その一人は岡沢中尉といい、親の仕事の関係で幼いころから米国で過ごした人で以前「シ―・ドーベルマン」(捕鯨反対団体)の妨害攻勢の際も外国人船長相手に活躍した人である。

その素晴らしい行動は今も乗組員の口に登るくらいである。

 

通信室。決して広いとは言えない部屋で通信科の兵員たちがレシーバーを耳に当て、艦隊司令部などからの通信やあるいは、敵の通信に耳をそばだてている。

「岡沢中尉、これを通信長に願います」

「何処茂兵曹、この電文を艦長にお渡しせよ」

などと忙しい部署である。

そんな中にあって一人部屋の片隅で一人の大人しそうな少尉が眼を閉じて通信機に手をかけてレシーバーの中の音に聞き入っている。敵信傍受班の中矢少尉である。彼女こそ、英語の堪能なもう一人の士官である。

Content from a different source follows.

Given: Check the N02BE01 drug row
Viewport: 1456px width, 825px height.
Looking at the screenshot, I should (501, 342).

その後ろを通りかかった菊池中尉が、少尉の座る椅子を思いっきり蹴っ飛ばした。少尉がはっとしてレシーバーを取って振り向くと菊池中尉は、

「こんなところにいるんじゃねえよ、邪魔だ。貴様の席はもっと隅に置け!」

とののしった。それを見ていた他の兵員たちは気まずそうに下を向いている。あるいは知らん顔を決め込んでいる。椅子を蹴られた少尉は悲しそうな顔になると、これ以上寄せようのない場所に通信機ごとデスクを動かそうとしていた。

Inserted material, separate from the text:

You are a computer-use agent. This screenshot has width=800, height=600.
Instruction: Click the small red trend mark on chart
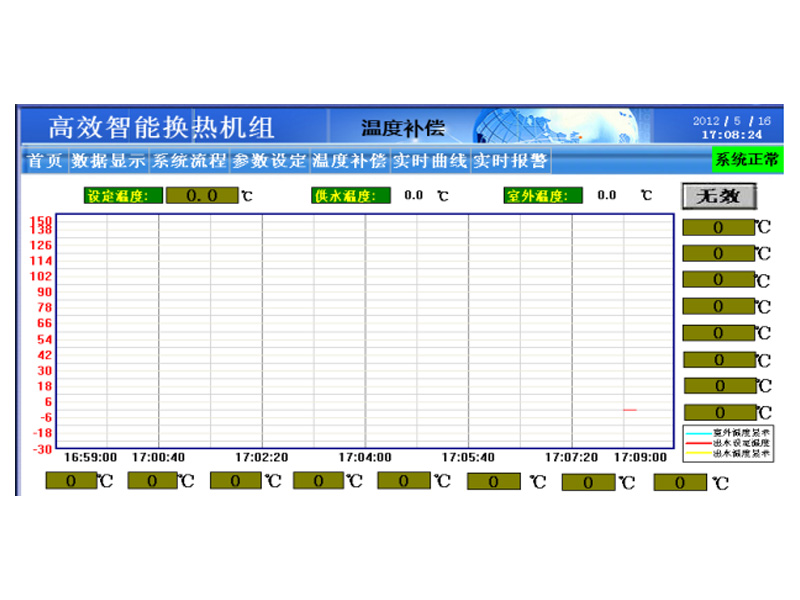630,410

それを見た菊池中尉の仲間の宮沢中尉がわざわざ中矢少尉のそばにやってくると、傍らの兵曹の肩に手を置いて大きな声で

「全くよう、なんでこの帝国海軍期待の超弩級艦にこんなやつが乗ってくるかねえ?なあ、信じられんだろう?」

と言ってその兵曹の同意を求めるようにした。兵曹はちらちらと少尉の方を見ながら聞きとれないくらいの声で「・・・はあ、はい・・・」という。宮沢中尉はいきなりその兵曹を掴んで引き起こした。レシーバーが外れて床に落ちた。

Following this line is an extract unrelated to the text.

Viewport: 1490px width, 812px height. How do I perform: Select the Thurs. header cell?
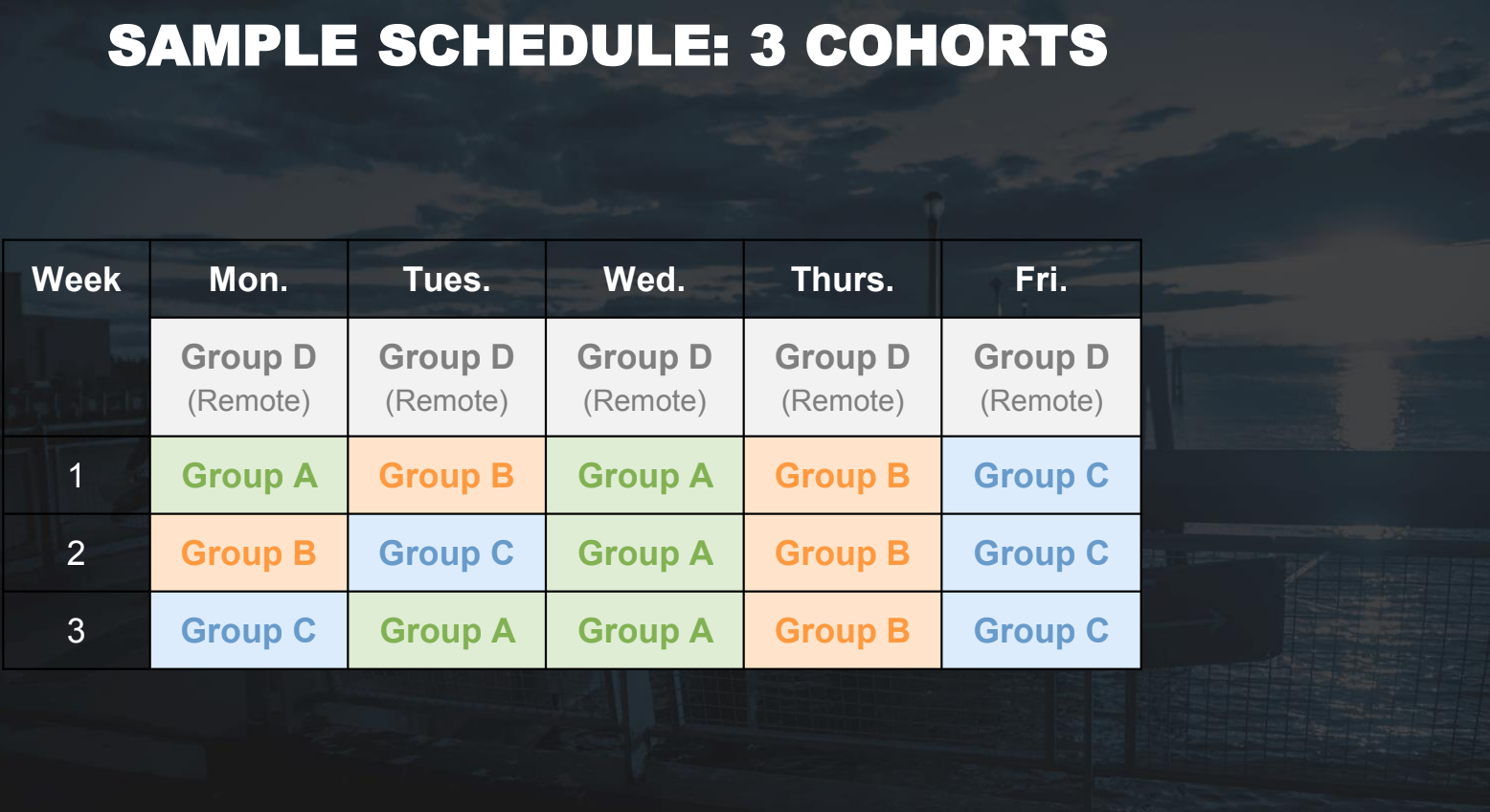843,280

中尉は、兵曹を自分の方に向かせるとその胸ぐらをつかんで

「もっと大きな声で返事しないか!こんなやつはこの大和にはいらん。いや、帝国海軍にはいらないんだ!そんなこともわからんのか」と言って兵曹を座席にたたきつけ、皆に向き直ると

「なあみんな、そう思うだろうが!こんなやつがなんで我が海軍にいるのか、俺には理解できん。帝国海軍の面汚しだ!」

と怒鳴った。菊池中尉が「そうだそうだ」と声をあげた。他の兵たちは黙って気まずそうに顔を伏せてしまった。岡沢中尉が「ちょっと待て、」と言って立ち上がろうとしたその時、

「ちいとひどすぎるんと違いますか!」

と声をあげて宮沢中尉に詰め寄った一人の兵曹長。三山兵曹長である。彼女は宮沢中尉の前に出ると、背の高い宮沢中尉に負けまいと背伸びをして、

「宮沢中尉、どうしてそがいに中矢少尉をいじめるでありますか?あまりにひどいではないですか。いったい中矢少尉が何を悪いことした言うんですか、おかしいじゃないですか?それこそこげえないじめは帝国海軍の面汚しです!」

と一気に言った。三山兵曹長のほほが怒りと興奮で紅潮している。宮沢中尉の顔が、すっと青くなったと思う次の瞬間、

「貴様生意気だあ、準士官の分際で!」

という怒声と鈍く頬を打つ音とともに、三山兵曹長は狭い部屋の中ですっ飛んでいた。宮沢中尉の鉄拳をほほにくらって、岡沢中尉の横をとんで、自分の受け持ちのデスクの前に落ちた。

「三山兵曹長!」と、中矢少尉は立ちあがって宮沢中尉の横をすり抜けると三山兵曹長を助け起こした。「しっかりしなさい・・・大丈夫か?」

そう心配げに、そっと三山兵曹長を抱き起こした中矢少尉の二つの瞳は――青かった。

「平気であります・・・ありがとうございます」と三山兵曹長が言いながら、口の端から流れた血を右の手の甲でぬぐった。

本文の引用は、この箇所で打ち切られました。